‘Smile’ review: a horror movie with a highly effective creep factor

“Smile” is a horror movie that puts just about everything — the highly effective creep factor, its well-executed albeit familiar shock tactics, and its intertwined theme of shock and suicide — before the opening credits. In a psychiatric emergency ward, hardworking and dedicated therapist Dr. Rose Cotter (Susie Bacon), talks to a woman whose soul seems to have gone to hell and never recovered. Her name is Laura (Caitlin Stacey), and she has been described, in colors that still make sense despite her extreme panic, the visions she had that no one else could.

You see faces – or rather a soul, a SomethingIt appears in people’s faces. She can feel it’s lurking. The signature of the soul is a face staring at her with an evil grin, a frightening grin of the damned. Describing all this, Laura is so distraught that she begins to convulse. Then the doctor turned around and saw a flower vase smashed on the floor, and Laura disappeared. but not! She’s there, and in her hand is a shard of pottery. and now she who smiles, as she digs and scrapes the shell in her neck, slashing her throat in slow, bloody motion. Put on a happy face!

The demons that Laura was seeing did not die with her. That night Rose returned to her big, cool, fashionable house by the woods, and after she poured herself a glass of wine and sat in the semi-darkness, she saw the same thing as Laura.
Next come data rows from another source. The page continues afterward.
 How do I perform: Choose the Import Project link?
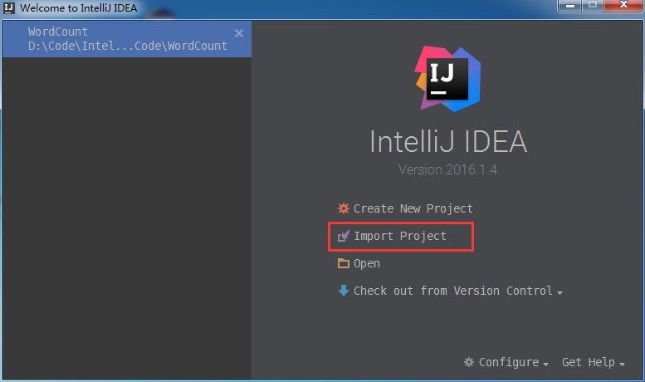(x=400, y=236)
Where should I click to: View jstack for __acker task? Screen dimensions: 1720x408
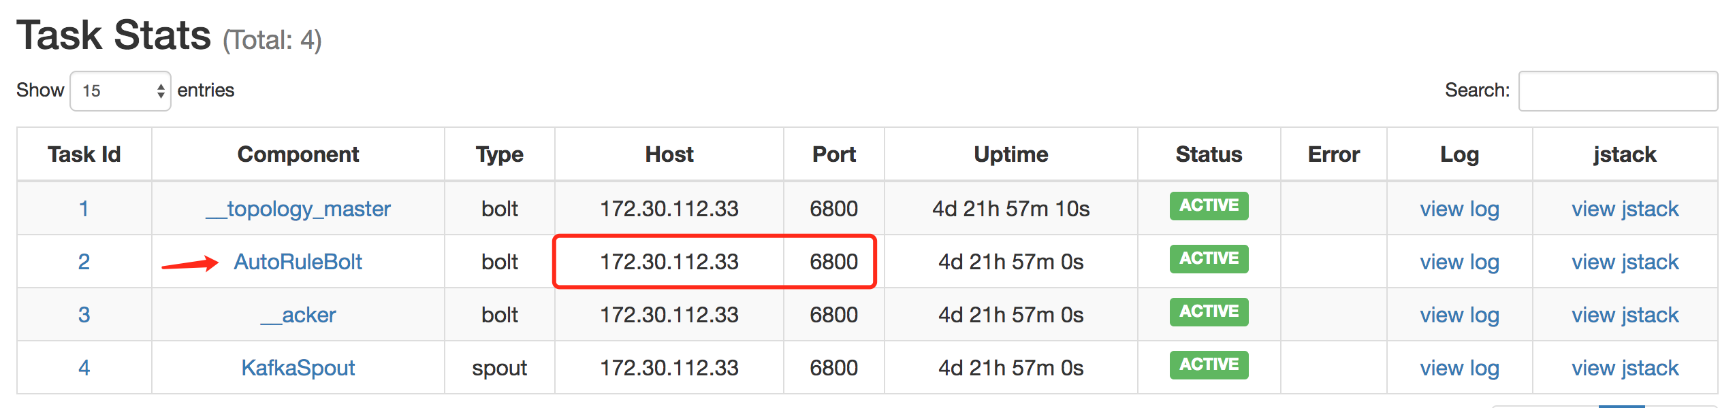pos(1625,315)
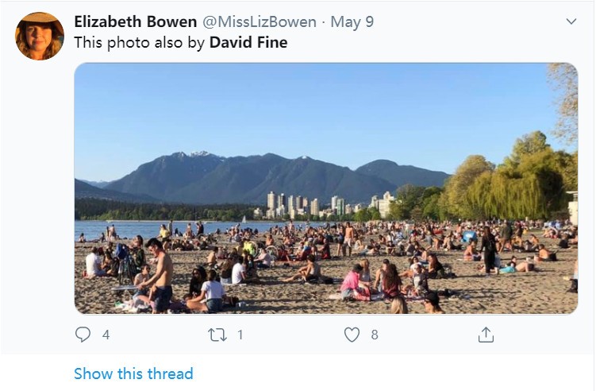Click the like count number 8
Viewport: 596px width, 391px height.
375,335
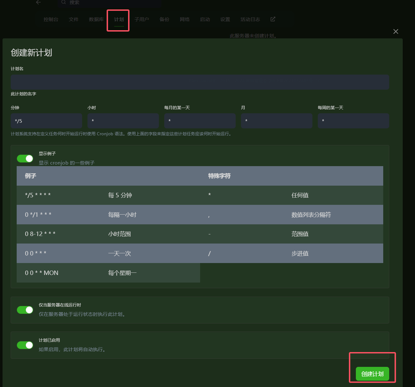Turn off the 计划已启用 switch
Screen dimensions: 415x387
pos(25,345)
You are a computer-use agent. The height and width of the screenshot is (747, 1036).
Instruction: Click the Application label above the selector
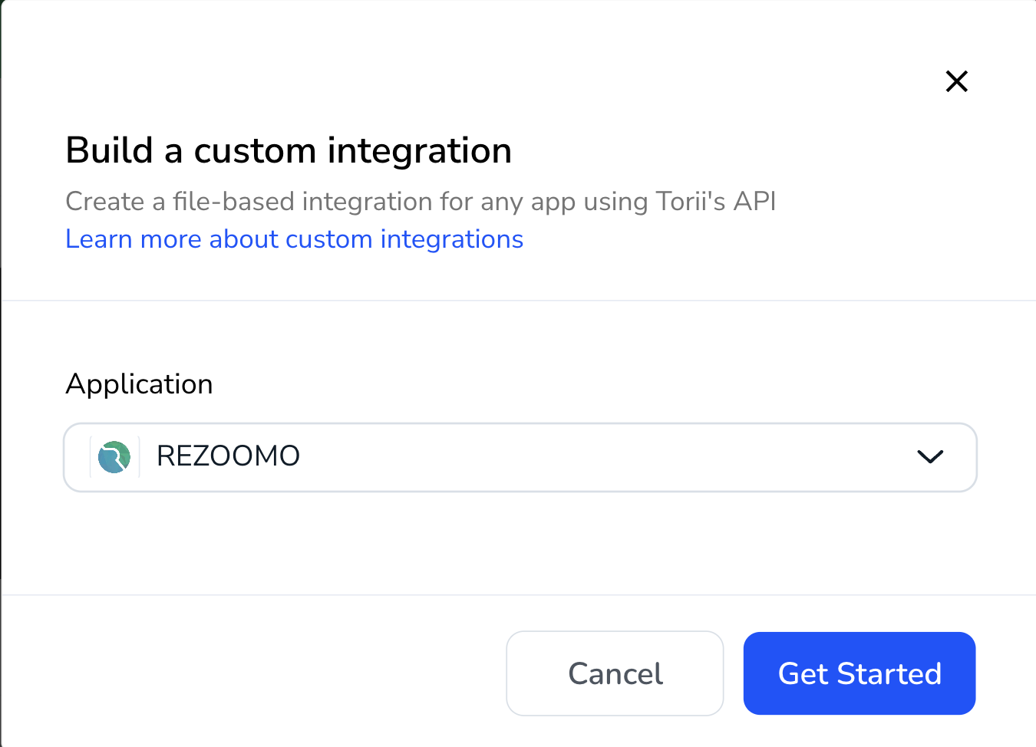[139, 383]
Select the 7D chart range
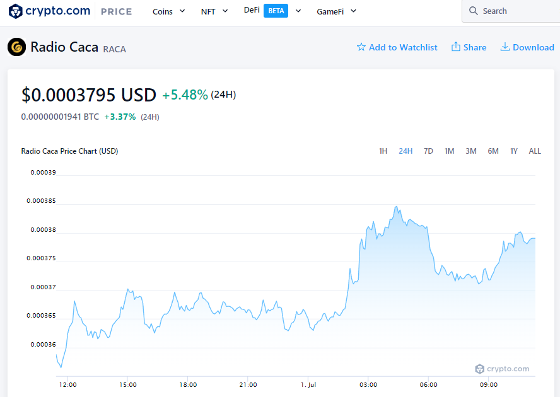 click(428, 151)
A face shrouded in shadow. The more I look at him, the more I realize he’s smiling.

The smile, as a sign of obsessive fear, goes back a long time. Just think of Jack-‘o-lanterns and the Joker, or the lira that flashed across the mottled face of Regan MacNeil from Linda Blair, or the rictus smile in a movie like “Insidious” or the movie that inspired her, the brilliant 1962-budget bizarre show “Carnival of Souls” “. Drawing on films like “Hereditary,” “Following,” and “Strangers,” writer-director Parker Finn for the first time turns the human smile into a fearsome vector of the shadow world of evil. The movie has a shivering quality that I thought, for example, that “Black Phone” lacked. However, I wish ‘Smile’ was more willing to be… suggestive.
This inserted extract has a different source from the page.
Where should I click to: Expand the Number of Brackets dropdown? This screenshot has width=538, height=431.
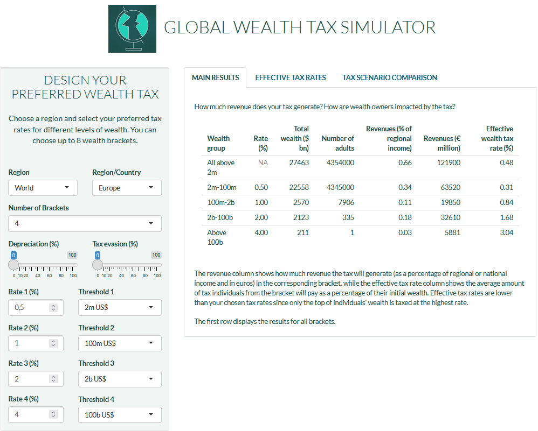coord(85,223)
Laura, who is slitting the throat, was traumatized in the past: she watched a professor commit suicide before her eyes. And the she He committed suicide in front of Rose. Do you feel a pattern here? The movie fills in that pattern, and once that happens, we get the hang of it, “Smile” turns, in its form, into a rather thrilling story about unraveling the mystery of an ancient curse.
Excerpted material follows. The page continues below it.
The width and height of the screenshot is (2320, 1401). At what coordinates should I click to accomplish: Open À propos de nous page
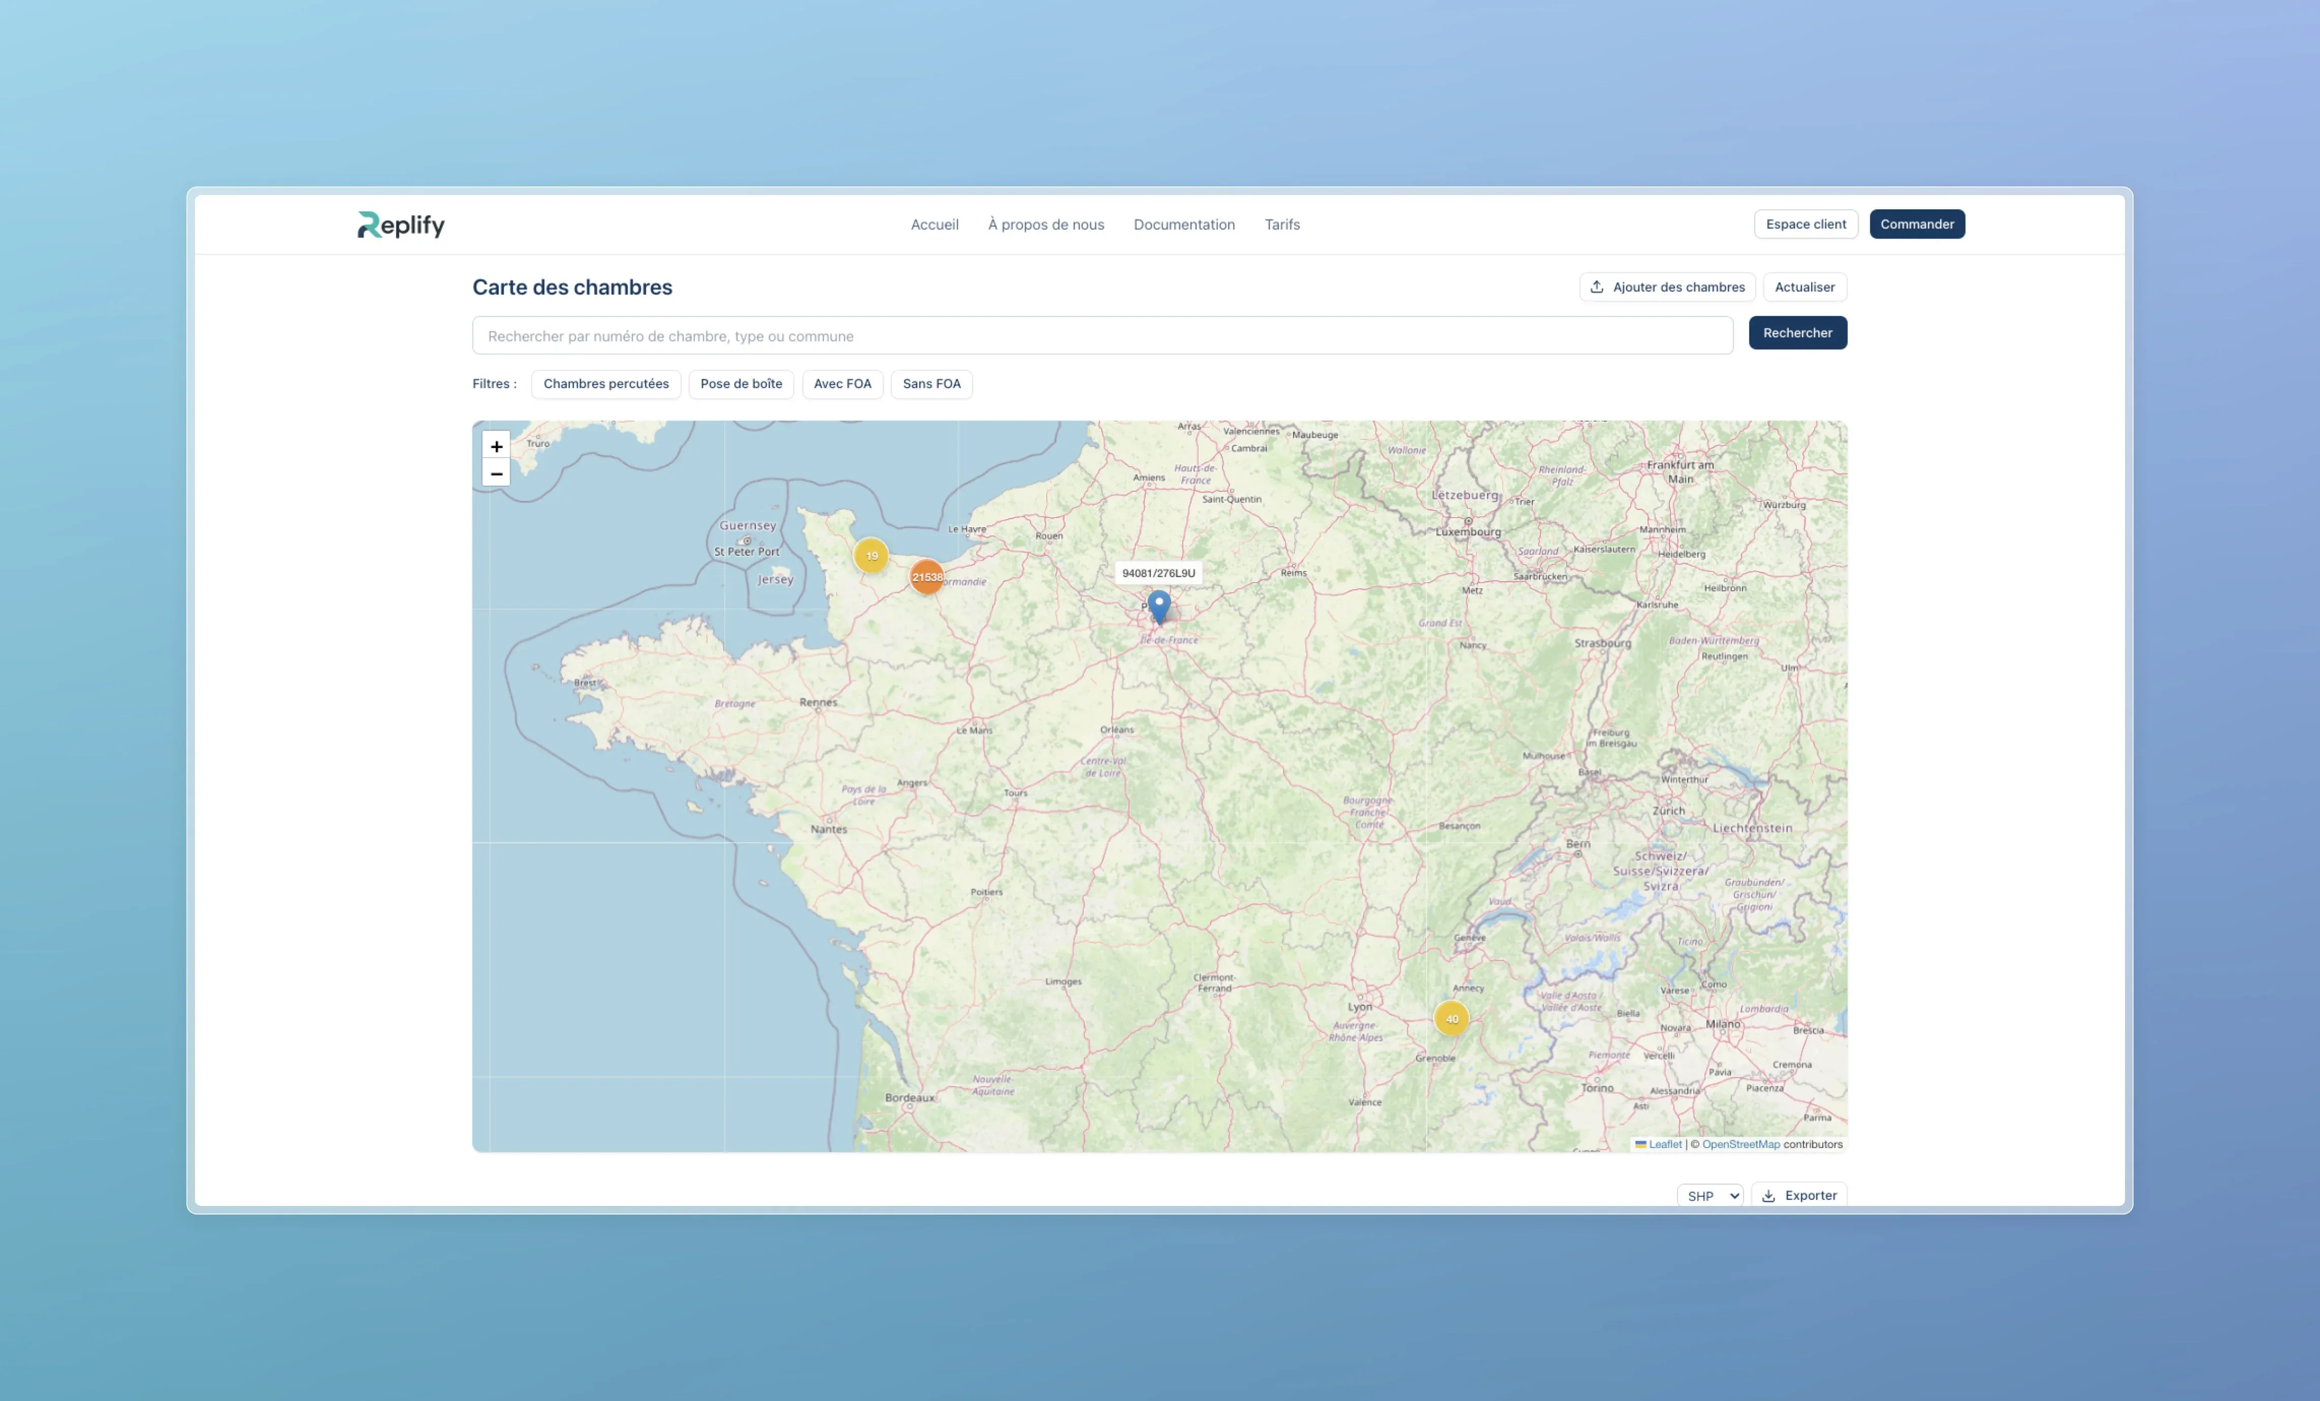pos(1045,224)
If you’re haunted by visions of people smiling at you, but no one else, the world will think you’re crazy, and a lot of the drama in “Smile” revolves around Rose looking like a wizard who’s out of her mind—who doesn’t mind. Likening the neurasthenic Genevieve Bogold, Susie Bacon creates an impressive spectrum of anxiety, drawing the audience into her nightmare. It makes sense that Rose, along with her ex-police officer boyfriend (Kyle Galner), would turn herself into a detective, since that’s what the (at least) good therapists are. And she has had a primal trauma of her own: her mother’s suicide, which we glimpse in the film’s opening moments. “Smile” raises hereditary the idea that emotional and psychological demons transmitted through families are the ghosts of our real lives. But in this case, it’s a huge metaphor: literally, devoid of nuance, explained (at the climax) with a demon scraping off her skin, you’d better get into your skin.

There’s a good scene at nephew Rose’s seventh birthday party, where the usual singing of “Happy Birthday” melts the movie into ecstasy, and the child unwraps a present that stops the party dead in its tracks. But I wanted to see three more scenes with that drama — especially in a 115-minute movie. “Smile” will probably be a hit, because it’s a horror movie that’s delivered without you feeling cheated. At 90 minutes, however, and with fewer repetitions, it was perhaps a more creative film. (And why “Lollipop,” the Chordettes’ 1958 hit, played during the closing credits? It’s one of my favorite songs, but has nothing to do with anything in the movie.) However, let’s give credit to “Smile” for taking a deep dive. In the metaphysics of the smile of terror. The nature of a smile is that it draws you into contact with the person who is smiling. This is why the powers that be after Rose are more than just bogeymen. That’s why it looks like it was meant for her.